● Task description: Lift out all lines below that contain "computer".

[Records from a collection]
[Start of Attachment]
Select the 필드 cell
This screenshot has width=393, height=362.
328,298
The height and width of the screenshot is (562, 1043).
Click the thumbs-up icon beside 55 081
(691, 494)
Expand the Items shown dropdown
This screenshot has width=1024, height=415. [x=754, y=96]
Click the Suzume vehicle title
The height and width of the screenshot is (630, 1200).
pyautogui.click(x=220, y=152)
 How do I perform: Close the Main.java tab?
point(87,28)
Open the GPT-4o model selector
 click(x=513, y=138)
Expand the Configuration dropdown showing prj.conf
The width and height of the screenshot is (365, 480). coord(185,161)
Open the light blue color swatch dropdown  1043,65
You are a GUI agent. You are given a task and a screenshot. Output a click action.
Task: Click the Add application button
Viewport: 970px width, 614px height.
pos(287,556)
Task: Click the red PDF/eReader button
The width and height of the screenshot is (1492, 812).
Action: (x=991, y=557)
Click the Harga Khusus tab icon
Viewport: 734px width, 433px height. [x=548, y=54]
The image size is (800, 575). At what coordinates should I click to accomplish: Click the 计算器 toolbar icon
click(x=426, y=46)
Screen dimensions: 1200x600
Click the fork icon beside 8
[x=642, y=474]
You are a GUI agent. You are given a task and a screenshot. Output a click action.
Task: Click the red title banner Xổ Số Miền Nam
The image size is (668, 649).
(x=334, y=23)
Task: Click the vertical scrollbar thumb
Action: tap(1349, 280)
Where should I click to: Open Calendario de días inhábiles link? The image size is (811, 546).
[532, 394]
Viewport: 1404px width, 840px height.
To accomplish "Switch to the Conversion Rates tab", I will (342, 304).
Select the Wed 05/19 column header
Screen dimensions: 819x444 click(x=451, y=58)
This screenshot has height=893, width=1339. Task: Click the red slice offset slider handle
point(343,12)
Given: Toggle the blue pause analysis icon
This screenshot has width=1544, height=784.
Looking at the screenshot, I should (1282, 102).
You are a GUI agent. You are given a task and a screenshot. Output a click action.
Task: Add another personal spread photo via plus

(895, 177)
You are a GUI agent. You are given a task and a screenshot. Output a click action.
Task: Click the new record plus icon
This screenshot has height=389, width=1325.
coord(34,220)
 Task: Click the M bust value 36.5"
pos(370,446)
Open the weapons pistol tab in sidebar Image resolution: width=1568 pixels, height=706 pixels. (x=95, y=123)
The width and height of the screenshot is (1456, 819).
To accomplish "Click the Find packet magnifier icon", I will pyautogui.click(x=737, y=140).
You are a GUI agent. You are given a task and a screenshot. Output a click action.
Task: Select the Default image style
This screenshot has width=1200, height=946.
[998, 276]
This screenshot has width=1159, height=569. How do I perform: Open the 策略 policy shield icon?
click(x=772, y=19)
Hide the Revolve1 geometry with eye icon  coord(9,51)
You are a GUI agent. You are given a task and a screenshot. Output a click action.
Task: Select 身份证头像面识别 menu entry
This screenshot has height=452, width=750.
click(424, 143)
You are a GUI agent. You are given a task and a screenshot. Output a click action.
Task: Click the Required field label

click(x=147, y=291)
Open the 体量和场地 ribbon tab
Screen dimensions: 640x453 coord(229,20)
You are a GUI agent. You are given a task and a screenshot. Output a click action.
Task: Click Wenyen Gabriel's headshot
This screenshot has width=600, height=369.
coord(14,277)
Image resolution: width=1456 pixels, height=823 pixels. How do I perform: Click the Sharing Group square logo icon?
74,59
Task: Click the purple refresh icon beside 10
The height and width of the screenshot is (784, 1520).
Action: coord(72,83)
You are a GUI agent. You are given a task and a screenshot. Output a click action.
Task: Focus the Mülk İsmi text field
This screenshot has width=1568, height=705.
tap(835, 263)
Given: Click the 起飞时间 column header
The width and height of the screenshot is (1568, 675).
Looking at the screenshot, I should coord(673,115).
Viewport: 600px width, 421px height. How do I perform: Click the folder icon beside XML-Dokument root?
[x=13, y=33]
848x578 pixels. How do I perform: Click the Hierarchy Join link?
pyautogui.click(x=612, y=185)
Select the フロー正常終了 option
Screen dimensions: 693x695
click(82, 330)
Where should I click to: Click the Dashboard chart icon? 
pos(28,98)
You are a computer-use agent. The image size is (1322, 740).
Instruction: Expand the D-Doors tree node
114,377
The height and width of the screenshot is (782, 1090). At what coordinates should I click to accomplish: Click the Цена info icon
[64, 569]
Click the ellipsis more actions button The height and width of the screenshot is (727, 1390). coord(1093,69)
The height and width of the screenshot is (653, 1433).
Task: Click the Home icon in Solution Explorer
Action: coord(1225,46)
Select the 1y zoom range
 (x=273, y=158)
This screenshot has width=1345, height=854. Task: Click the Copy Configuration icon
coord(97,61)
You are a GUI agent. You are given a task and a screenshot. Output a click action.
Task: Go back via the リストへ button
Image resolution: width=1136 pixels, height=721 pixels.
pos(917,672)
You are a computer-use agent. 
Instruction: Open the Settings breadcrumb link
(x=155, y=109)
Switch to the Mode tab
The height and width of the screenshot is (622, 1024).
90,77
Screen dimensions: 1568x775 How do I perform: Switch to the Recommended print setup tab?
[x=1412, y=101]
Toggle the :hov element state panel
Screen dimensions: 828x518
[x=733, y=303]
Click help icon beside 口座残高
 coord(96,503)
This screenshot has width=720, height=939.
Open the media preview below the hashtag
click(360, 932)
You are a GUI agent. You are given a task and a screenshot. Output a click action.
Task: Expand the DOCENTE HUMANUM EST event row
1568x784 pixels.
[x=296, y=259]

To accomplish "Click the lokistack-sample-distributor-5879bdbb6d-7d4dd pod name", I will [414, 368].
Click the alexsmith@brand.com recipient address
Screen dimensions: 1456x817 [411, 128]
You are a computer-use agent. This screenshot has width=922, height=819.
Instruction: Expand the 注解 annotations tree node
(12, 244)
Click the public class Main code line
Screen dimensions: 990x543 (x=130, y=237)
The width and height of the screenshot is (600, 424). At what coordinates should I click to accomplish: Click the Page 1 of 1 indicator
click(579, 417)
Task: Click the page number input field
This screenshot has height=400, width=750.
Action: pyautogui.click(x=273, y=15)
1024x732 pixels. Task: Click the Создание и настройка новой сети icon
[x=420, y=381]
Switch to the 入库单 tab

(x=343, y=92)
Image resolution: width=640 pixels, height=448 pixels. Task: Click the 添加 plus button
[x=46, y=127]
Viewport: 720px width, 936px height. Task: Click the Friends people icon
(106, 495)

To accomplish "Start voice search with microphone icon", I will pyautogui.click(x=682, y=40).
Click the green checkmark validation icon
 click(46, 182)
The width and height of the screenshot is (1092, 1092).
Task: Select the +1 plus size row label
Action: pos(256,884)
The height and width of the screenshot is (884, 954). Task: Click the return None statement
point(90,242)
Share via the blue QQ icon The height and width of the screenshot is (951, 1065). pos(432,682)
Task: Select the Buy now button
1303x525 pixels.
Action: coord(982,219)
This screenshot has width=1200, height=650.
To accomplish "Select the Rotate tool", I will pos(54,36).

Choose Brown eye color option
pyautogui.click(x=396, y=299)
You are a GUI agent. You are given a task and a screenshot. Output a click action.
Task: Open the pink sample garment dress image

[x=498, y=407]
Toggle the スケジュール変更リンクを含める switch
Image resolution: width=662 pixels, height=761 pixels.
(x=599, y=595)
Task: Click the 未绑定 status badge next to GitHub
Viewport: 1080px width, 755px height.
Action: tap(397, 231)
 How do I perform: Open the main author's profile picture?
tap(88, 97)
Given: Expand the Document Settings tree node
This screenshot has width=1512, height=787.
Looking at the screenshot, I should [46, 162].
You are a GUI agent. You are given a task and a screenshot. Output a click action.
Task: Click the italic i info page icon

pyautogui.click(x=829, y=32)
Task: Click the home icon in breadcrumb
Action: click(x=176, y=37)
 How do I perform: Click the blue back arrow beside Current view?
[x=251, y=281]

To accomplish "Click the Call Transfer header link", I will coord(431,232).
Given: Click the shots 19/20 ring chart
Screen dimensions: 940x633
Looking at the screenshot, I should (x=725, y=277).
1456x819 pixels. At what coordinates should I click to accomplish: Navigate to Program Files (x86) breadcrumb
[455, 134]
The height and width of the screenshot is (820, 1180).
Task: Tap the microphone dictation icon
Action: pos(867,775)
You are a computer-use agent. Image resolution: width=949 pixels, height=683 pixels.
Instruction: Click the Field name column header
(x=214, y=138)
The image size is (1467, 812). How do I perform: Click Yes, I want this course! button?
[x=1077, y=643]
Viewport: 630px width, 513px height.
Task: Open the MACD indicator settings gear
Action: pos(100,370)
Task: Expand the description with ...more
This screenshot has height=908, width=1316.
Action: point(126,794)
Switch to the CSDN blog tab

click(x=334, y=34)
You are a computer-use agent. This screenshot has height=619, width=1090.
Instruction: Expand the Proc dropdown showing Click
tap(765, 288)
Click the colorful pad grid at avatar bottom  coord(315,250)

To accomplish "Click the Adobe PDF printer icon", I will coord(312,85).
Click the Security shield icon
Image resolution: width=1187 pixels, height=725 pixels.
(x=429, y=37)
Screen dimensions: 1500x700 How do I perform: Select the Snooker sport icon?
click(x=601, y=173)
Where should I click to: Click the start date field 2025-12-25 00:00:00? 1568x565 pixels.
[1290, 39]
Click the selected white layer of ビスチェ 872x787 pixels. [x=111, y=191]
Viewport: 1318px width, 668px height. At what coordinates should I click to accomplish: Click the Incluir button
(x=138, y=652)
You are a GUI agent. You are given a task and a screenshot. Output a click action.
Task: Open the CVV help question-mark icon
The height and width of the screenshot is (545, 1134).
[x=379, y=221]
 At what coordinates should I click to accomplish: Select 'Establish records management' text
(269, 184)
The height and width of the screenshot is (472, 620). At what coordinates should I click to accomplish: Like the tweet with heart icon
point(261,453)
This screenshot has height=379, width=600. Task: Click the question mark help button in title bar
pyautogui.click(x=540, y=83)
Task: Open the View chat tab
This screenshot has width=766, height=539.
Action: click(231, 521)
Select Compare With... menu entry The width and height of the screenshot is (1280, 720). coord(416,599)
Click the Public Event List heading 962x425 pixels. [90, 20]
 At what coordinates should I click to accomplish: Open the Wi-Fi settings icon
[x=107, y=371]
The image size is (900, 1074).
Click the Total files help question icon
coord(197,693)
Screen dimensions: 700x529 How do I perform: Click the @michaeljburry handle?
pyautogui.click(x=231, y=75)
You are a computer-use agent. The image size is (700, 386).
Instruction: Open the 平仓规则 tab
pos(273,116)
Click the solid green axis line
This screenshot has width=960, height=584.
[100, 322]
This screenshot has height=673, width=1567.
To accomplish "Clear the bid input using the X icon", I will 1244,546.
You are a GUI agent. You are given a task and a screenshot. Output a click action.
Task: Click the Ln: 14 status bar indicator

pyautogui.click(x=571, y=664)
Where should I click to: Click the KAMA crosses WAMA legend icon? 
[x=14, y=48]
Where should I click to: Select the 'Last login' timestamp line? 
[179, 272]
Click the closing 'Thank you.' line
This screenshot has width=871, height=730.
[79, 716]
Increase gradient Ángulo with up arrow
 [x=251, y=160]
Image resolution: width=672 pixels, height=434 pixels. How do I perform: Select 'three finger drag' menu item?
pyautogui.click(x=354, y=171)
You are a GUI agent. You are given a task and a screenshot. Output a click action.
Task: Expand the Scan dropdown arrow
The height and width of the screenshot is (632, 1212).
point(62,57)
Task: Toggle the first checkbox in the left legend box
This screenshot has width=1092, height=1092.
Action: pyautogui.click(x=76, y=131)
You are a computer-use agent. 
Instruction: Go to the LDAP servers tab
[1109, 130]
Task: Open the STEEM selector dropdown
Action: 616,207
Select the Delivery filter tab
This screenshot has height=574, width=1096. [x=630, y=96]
[End of Attachment]
● Response to the task:
You are a computer-use agent. The image size is (1322, 740).
You are a computer-use agent. 
You are a computer-use agent. This screenshot has width=922, height=819.
You are a computer-use agent. Image resolution: width=949 pixels, height=683 pixels.
You are a computer-use agent. This screenshot has height=619, width=1090.
You are a computer-use agent. The image size is (700, 386).
You are a computer-use agent. 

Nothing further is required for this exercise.